È giunto il momento di dire basta ad una farsa che si sta prolungando già troppo. Il green pass non ha nessuna valenza scientifica, è uno strumento in mano alla politica che mina la libertà dei cittadini. È ora di tornare a essere pienamente cittadini, uomini e donne consapevoli delle scelte che liberamente assumono. L’Italia sta vivendo una crisi psicologica, provocata dalle decisioni prese dal governo Draghi per contrastare l’epidemia, ma alla fine hanno reso il nulla, sono state solo fallimentari, ed oggi gli italiani non sono più in grado di reggere ulteriori stress. I politici si sciacquano la bocca sul successo vaccinale, però non dicono che un esercito di italiani nell’hub ci sono andati perché non avevano scelta, nel senso che non potevano rinunciare a una busta paga o semplicemente non avevano la serenità per vivere quella resistenza che altri invece hanno combattuto.
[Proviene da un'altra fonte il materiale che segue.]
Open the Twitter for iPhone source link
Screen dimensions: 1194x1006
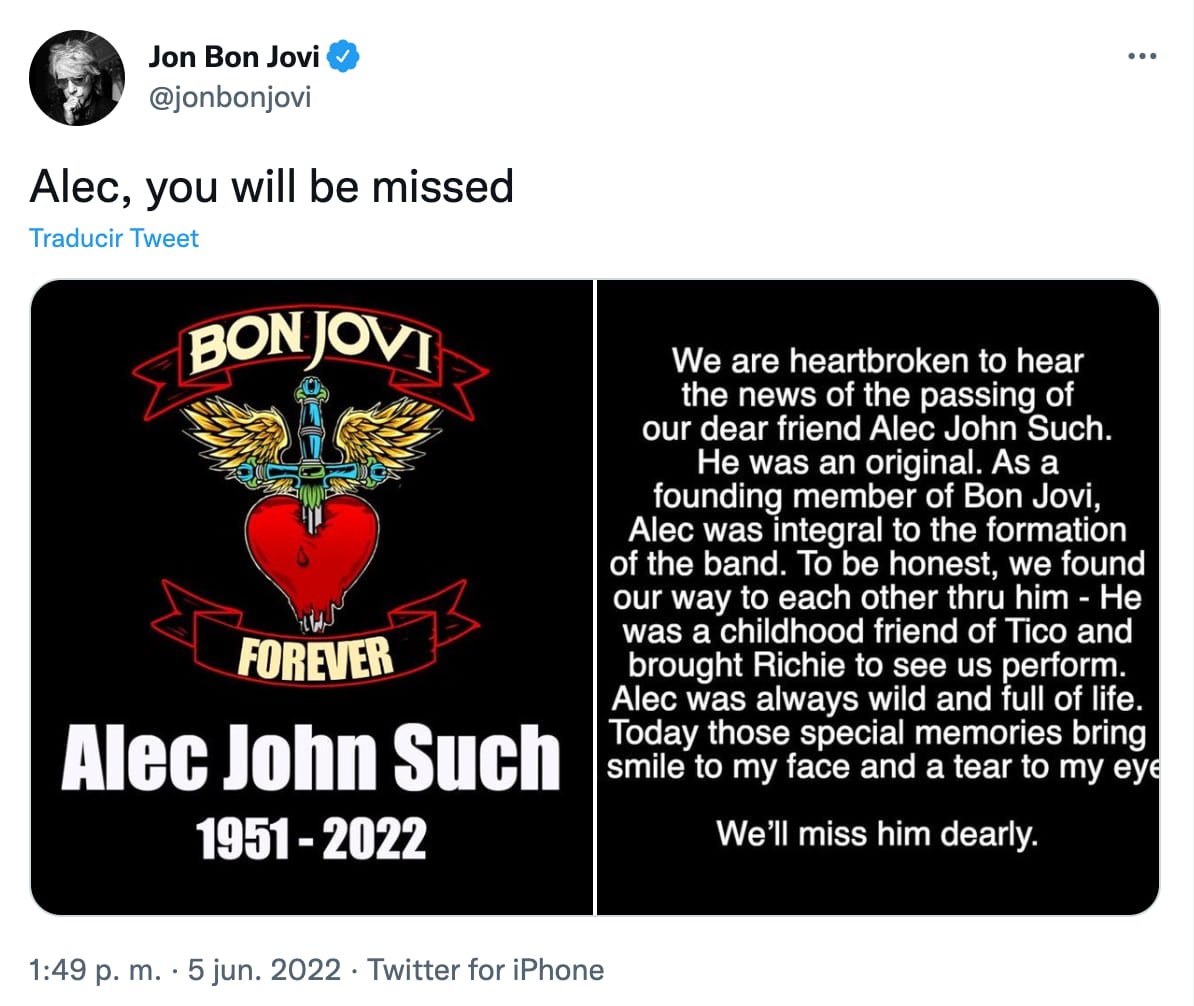[x=486, y=970]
Sembra che in questo momento ci sia un’ira contro i cittadini da parte della politica. I cittadini hanno ben capito la situazione, hanno aderito, ma ora non sono più convinti. Quella inflitta è una ferita profonda alle fondamenta dello stato di diritto. Un modello che umilia i lavoratori, togliendo loro la dignità. Il green pass non c’entra nulla con l’aspetto sanitario, è piuttosto una procedura becera e pericolosa in un sistema democratico come il nostro. Esso va eliminato, cancellato definitivamente, e non deve più accadere che i diritti siano subordinati a un qualsiasi lasciapassare.

Lasciateci ritornare ad essere cittadini. Quelli che vivono e sostengono il sistema paese. Lasciate che gli italiani possano ragionare con la propria testa su cosa è giusto e cosa non è giusto per la propria vita. Due anni di epidemia hanno leso molti diritti individuali, è giunto il momento di fermarsi e ricominciare a ricostruire una nazione che ha bisogno di essere ricostruita.